Kesimpulan dan Saran
Setelah meninjau bukti yang tersedia, kesimpulan berikut dapat dilakukan:
1. Diabetes berhubungan dengan kerusakan periodontal lebih parah dalam
penelitian cross-sectional dan longitudinal.
2. Luasnya kerusakan periodontal pada diabetes adalah dipengaruhi secara
langsung atau tidak langsung oleh kontro glycemic dan kapasitas immuno-
peraturan individu.
3. Respon yang dikendalikan dengan baik diabetes untuk terapi non-bedah
periodontal adalah sebanding dengan kontrol nondiabetes.

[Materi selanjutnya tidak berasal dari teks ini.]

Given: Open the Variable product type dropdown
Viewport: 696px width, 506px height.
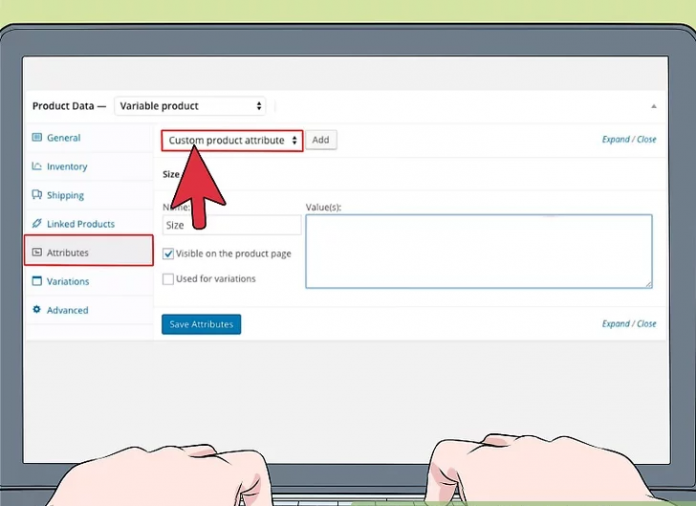Looking at the screenshot, I should 190,106.
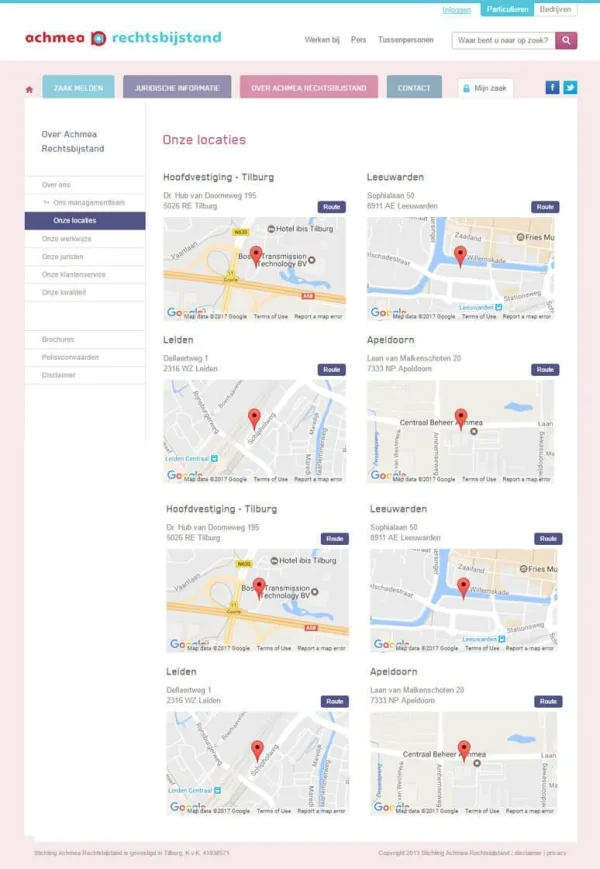Open the Twitter page icon
This screenshot has width=600, height=869.
(570, 87)
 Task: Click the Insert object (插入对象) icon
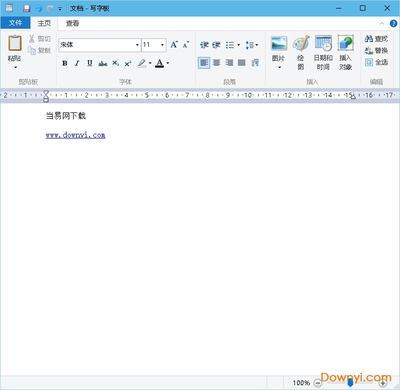point(346,43)
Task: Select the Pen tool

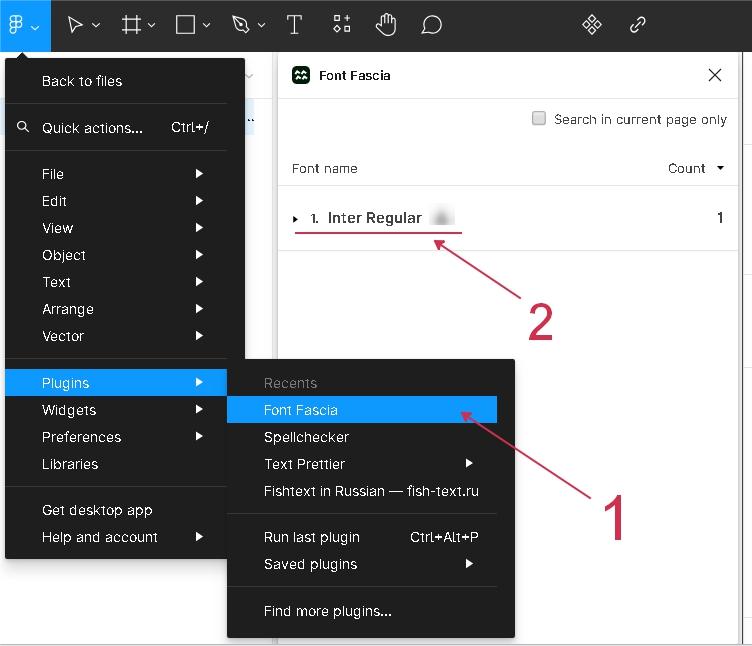Action: tap(241, 25)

4. Terapi periodontal mungkin atau tidak mungkin memiliki dampak langsung
pada kontrol glikemik.
5. Masih belum ada bukti yang jelas, apakah pengobatan infeksi periodontal
memberikan kontribusi kepada manajemen kontrol glikemik pada diabetes tipe 1
dan tipe 2.
Inkonsistensi dalam hasil mungkin terkait dengan metodologi dalam
desain studi, dan berbeda kriteria untuk mendiagnosis diabetes dan menilai tingkat
kontrol glikemik. Beberapa penelitian berkonsentrasi pada tipe 1, beberapa pada
DM tipe 2, beberapa subjek baik tipe 1 dan 2. Subyek memiliki tingkat kontrol
glikemik bervariasi: ada yang terkontrol dengan baik sementara yang lainnya
tidak terkontrol. Parameter yang berbeda juga digunakan untuk memantau kontrol
glikemik, seperti nilai HbA1c (paling populer), tingkat fruktosamin, atau tingkat
glukosa serum. Tindak lanjut periode juga tidak konsisten, mulai dari 2 bulan
sampai 5 tahun atau lebih. Oleh karena itu, lanjut studi jangka panjang diperlukan
untuk membuktikan bahwa perawatan periodontal dapat meningkatkan kontro
metabolik diabetes dengan mengurangi tingkat hemoglobin terglikasi. Studi
meneliti peran terapi periodontal pada kontrol metabolik pada kedua jenis DM
harus memanfaatkan desain prospektif acak dengan ukuran sampel yang besar
untuk daya yang memadai. Penelitian harus memeriksa efek dari keparahan
penyakit periodontal pada kontrol glikemik, tingkat penyembuhan yang
diperlukan untuk mempengaruhi kontrol glikemik, durasi efek dan interval untuk
memantau metabolisme setelah terapi periodontal, dan setiap perbedaan dalam
respon diamati pada typ 1 dan 2 DM .
Jika benar bahwa AGE dan TNF-α memainkan peran kunci dalam
resistensi insulin yang diinduksi periodontitis, studi untuk memeriksa apa jenis
terapi periodontal mengurangi beredar terglikasi produk akhir dan TNF-α level
akan berguna. Studi untuk menguji apakah memblokir TNF-α dengan antibodi
penetral efektif dalam memperbaiki resistensi insulin tanpa terapi periodontal
konvensional juga akan menarik. Mengingat peningkatan risiko untuk masalah
kardiovaskular pada diabetes, peran risiko potensial lainnya penanda seperti C-
reaktif protein dan kolesterol pada tingkat keparahan penyakit periodontal juga
harus dieksplorasi. Lebih banyak studi untuk meneliti hubungan IL-1 genotipe
dan subyek dengan diabetes dan penyakit periodontal juga dapat berguna dalam
membangun faktor-faktor risiko yang mungkin untuk kelompok mata pelajaran.